«Aquí yace Molière, el rey de los actores. En estos momentos hace de muerto, y de verdad que lo hace bien». Este era el epitafio que siempre quiso utilizar Jean-Baptiste de Poquelin, nuestro Molière, para iluminar con su habitual ingenio una lápida bajo la que descansar. Ese día, el del descanso eterno, llegó hace ahora 350 años. La anécdota en torno a su muerte que hoy llega a las Romanzas quizá la conozcan, aunque, como tantas otras leyendas, se mueve a medio camino entre la realidad y la ficción. Cuenta esta historia que el maestro de la comedia falleció durante la representación de El enfermo imaginario, un hipocondriaco algo extravagante que goza de una salud robusta. El protagonista se entrega con tanta pasión al cuidado de los médicos que llega incluso a casar a una de sus hijas con un facultativo para tener al experto en salud cerca.
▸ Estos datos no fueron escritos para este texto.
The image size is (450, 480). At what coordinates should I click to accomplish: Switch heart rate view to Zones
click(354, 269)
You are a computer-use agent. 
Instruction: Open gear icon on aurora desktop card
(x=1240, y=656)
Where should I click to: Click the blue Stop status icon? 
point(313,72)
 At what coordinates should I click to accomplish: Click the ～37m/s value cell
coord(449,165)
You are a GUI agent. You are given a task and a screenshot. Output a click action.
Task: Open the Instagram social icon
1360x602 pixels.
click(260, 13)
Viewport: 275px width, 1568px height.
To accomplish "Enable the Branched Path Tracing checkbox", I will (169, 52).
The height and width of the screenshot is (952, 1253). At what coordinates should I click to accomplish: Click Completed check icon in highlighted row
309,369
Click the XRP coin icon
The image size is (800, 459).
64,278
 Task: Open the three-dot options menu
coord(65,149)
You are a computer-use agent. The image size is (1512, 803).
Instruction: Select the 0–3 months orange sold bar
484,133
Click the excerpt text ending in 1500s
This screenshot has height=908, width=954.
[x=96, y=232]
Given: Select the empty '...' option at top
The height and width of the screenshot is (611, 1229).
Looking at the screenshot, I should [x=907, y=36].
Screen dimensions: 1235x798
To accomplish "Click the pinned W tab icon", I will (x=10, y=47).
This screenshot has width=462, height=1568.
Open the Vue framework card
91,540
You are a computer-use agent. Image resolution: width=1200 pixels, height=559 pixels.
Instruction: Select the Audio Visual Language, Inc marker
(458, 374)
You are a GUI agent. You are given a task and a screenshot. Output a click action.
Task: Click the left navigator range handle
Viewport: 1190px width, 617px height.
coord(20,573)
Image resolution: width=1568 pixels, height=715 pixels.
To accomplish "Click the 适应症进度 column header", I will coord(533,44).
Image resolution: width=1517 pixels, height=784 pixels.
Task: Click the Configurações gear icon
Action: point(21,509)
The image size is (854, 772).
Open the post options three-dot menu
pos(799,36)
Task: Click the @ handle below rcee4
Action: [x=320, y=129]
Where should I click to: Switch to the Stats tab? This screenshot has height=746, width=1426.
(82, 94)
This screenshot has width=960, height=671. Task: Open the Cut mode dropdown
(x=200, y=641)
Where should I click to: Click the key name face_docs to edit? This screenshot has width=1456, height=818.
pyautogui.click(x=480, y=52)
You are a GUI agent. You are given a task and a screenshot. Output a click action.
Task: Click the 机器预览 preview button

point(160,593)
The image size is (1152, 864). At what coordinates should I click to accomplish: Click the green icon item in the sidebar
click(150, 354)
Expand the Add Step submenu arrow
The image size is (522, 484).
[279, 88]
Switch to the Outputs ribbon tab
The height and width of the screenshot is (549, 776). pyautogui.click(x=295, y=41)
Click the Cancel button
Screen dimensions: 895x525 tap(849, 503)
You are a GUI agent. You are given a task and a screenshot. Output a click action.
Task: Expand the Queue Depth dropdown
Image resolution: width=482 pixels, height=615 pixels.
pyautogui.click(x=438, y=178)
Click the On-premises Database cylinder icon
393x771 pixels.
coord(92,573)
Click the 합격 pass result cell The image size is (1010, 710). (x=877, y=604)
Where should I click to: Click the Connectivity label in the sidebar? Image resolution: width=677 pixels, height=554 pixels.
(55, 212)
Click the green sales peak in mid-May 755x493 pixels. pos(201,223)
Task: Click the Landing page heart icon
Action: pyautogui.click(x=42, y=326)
El caso es que, paradójicamente, Molière muere en este papel irónico con la muerte. La leyenda, además, cuenta también que Molière iba vestido de amarillo, y que este color fue estigmatizado ya para siempre como el color de la mala suerte.
Uno esta anécdota relacionada con la efeméride sobre la muerte de Molière con una que tiene que ver con la propia vida de quien escribe este texto. Me hallaba yo hace unos meses en París, con motivo de una feria literaria. Paseaba por el Puente de las Artes, allí donde la Maga andaba sin ser buscada, pero sabiendo que andaba para ser encontrada, cuando me topé con un grupo de cómicos que representaba una escena del Tartufo al aire libre. Me dejó alucinado, pero luego entendí el porqué de la escena. Resulta que hace un año se celebraban los cuatro siglos del nacimiento del dramaturgo, y que Francia se había volcado en el homenaje. Cierre de la Comedia Francesa para representar sólo sus obras; inauguración de un busto; exposiciones sobre su obra, sus escenarios o su vestuario; festivales, traducciones, nuevas ediciones… Una verdadera locura.
Es inevitable comparar con lo que supone el trato de los grandes autores clásicos aquí, a este lado de los Pirineos. Hace unos días escuchaba a unos jóvenes que, al ser cuestionados en un canal de YouTube por algún Quevedo homónimo al que triunfa con canciones de rap (¿eso es rap?), ninguno de los encuestados supo reconocer al genial bardo barroco que supo elevar las letras hispánicas al Parnaso. Quizá este desconocimiento tenga que ver con el trato institucional que las administraciones les dan a nuestros propios Molières. Tenemos que empezar a entender que un homenaje a Cervantes, por poner un ejemplo, va más allá de ponerle unas gafas al león del Congreso de los Diputados, como hicimos entonces. Tenemos que empezar a entender que la forma de agasajar a las glorias de nuestra cultura es un hecho directamente relacionado con la dignidad de la que gocen en el futuro. Al final siempre es lo mismo: uno mira los muros de la patria suya, y, si en un tiempo fueron fuertes, hoy los contempla ya, por mucho que nos pese, desmoronados.